Removing his reading glasses, he nodded repeatedly. “Why not right now?”
They bowed their heads, and Don led in prayer, asking for a “divine appointment” for Mandy. “Amen and amen,” he said emphatically as he finished the prayer. “Now we’ll wait in anticipation for the answer. And meanwhile, I’ll ask around, too.”
Mandy respected his confidence, though she’d never approached her own prayers in such a bold manner. Since leaving Lancaster County, praying hadn’t been the easiest thing, though she still made a point of it. “I best be headin’ out the door,” she told them, taking up her tan all-weather coat. “I don’t want to be late for the start of my final week.”
“Good. Be conscientious right up to the last minute,” Don encouraged her with an approving smile.
Same fatherly way Dat used to talk, she thought as she waved good-bye to the charming middle-aged couple.
On the drive toward town, Mandy hummed one of the praise and worship choruses from the local church. It hadn’t taken her long to pick up the English words and new melodies, so unlike those in the Ausbund, the traditional Amish hymnal.
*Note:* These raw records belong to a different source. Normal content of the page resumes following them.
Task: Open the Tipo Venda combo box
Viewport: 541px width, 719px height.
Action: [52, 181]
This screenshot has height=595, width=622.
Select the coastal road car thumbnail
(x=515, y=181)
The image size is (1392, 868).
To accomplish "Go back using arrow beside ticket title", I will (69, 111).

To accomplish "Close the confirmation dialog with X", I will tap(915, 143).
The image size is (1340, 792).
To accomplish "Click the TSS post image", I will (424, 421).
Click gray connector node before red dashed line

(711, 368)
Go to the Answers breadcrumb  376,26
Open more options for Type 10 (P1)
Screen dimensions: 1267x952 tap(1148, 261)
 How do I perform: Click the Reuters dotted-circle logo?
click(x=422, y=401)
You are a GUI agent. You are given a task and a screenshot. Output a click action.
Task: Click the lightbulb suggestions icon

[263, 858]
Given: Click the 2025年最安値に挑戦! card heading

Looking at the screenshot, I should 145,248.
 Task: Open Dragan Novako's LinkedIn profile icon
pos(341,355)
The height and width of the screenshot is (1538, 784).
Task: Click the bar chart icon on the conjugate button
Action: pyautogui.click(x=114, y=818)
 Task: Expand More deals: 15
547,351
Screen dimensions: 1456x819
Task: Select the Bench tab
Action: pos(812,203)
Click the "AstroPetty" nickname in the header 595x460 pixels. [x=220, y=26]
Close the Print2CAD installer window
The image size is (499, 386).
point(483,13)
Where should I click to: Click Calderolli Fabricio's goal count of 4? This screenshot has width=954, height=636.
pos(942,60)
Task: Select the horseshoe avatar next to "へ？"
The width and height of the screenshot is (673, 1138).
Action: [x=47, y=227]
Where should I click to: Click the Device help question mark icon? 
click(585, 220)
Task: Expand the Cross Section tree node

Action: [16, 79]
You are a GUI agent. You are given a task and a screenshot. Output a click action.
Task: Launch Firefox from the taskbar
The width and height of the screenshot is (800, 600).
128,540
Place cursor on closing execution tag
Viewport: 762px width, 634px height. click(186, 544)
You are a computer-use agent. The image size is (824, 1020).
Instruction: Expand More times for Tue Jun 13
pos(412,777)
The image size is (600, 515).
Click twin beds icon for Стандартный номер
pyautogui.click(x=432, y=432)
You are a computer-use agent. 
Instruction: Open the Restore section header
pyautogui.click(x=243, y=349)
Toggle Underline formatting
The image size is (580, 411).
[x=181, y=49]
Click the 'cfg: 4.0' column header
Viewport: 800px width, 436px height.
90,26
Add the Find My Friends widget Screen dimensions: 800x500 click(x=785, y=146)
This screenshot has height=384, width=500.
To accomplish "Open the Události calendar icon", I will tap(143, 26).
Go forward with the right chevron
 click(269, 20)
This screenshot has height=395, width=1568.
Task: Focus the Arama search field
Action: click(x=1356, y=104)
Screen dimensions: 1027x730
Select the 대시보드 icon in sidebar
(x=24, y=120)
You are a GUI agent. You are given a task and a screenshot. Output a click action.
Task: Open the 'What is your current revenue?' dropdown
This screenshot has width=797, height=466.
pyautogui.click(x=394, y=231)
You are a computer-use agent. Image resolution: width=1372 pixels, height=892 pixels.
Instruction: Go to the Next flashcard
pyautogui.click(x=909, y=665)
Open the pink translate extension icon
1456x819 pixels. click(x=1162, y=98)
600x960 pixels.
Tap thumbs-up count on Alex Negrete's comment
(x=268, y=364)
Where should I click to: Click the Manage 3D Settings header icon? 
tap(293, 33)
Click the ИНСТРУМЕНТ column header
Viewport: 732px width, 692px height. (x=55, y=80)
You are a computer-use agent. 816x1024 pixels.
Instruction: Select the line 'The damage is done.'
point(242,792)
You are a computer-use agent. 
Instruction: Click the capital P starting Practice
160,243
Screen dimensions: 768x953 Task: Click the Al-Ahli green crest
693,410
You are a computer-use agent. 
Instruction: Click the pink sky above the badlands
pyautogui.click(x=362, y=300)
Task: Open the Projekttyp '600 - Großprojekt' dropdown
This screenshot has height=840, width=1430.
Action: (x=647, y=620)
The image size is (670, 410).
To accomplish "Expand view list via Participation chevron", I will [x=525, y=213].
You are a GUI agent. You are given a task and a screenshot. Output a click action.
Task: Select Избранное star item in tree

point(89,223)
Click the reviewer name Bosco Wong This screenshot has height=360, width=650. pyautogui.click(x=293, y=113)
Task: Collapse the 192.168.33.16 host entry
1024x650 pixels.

She appreciated the songs, though when she sang in church, it didn’t feel the same.
Thinking now of her upcoming job search, Mandy remembered applying for work at the florist shop, giving her only job reference—her work at the inn with Mamma and Arie Mae—and wondering if Karyn Fry would contact Mamma, and if so, what she might say. “My impulsive daughter left us in the lurch.”
Nee, Mamma wouldn’t have been unkind, she thought.
Yet if Karyn had contacted Mamma, she’d never said.
Mandy clasped the steering wheel and wondered how Mamma and Arie were getting along with the demands of running the B and B all these years later. Surely by now they had established new patterns of doing things, managing quite well without Mandy’s help.